▶ 課題の指示:
記録の最初の行から「[x=240, y=17]」を含む行までを、両端の行も入れて、一字も変えずに打ち直してください。

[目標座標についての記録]
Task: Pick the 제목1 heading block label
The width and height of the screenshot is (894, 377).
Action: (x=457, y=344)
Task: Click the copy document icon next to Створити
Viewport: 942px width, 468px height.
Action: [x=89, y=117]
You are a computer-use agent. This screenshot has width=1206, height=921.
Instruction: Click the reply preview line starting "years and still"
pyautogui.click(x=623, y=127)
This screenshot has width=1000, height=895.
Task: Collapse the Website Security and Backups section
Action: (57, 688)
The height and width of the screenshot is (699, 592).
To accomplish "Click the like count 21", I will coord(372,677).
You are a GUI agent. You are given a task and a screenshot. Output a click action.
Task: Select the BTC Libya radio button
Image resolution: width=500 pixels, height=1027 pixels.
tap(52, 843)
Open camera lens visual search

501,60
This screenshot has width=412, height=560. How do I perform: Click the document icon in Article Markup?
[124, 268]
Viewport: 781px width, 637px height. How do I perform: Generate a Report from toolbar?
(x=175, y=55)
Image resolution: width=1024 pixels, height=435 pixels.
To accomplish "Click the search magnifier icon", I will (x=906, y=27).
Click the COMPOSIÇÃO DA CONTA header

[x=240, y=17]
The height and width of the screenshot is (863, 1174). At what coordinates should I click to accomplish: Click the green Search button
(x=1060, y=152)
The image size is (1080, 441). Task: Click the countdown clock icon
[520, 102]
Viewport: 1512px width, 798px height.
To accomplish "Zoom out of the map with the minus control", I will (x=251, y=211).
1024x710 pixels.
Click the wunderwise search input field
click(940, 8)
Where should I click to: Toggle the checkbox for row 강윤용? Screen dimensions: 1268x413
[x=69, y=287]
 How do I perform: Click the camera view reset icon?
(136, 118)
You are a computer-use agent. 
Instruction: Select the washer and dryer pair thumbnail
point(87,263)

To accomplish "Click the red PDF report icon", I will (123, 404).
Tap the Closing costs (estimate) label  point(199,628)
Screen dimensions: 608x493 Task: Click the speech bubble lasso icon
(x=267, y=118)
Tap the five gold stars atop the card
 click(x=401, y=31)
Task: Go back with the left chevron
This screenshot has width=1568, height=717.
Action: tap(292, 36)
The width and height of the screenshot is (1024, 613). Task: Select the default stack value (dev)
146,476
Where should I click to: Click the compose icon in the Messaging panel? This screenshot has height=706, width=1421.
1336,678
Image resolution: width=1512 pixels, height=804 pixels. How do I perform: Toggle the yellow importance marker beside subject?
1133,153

▶ 正しい出力:
Task: Pick the 제목1 heading block label
The width and height of the screenshot is (894, 377).
Action: (x=457, y=344)
Task: Click the copy document icon next to Створити
Viewport: 942px width, 468px height.
Action: [x=89, y=117]
You are a computer-use agent. This screenshot has width=1206, height=921.
Instruction: Click the reply preview line starting "years and still"
pyautogui.click(x=623, y=127)
This screenshot has width=1000, height=895.
Task: Collapse the Website Security and Backups section
Action: (57, 688)
The height and width of the screenshot is (699, 592).
To accomplish "Click the like count 21", I will coord(372,677).
You are a GUI agent. You are given a task and a screenshot. Output a click action.
Task: Select the BTC Libya radio button
Image resolution: width=500 pixels, height=1027 pixels.
tap(52, 843)
Open camera lens visual search

501,60
This screenshot has width=412, height=560. How do I perform: Click the document icon in Article Markup?
[124, 268]
Viewport: 781px width, 637px height. How do I perform: Generate a Report from toolbar?
(x=175, y=55)
Image resolution: width=1024 pixels, height=435 pixels.
To accomplish "Click the search magnifier icon", I will (x=906, y=27).
Click the COMPOSIÇÃO DA CONTA header

[x=240, y=17]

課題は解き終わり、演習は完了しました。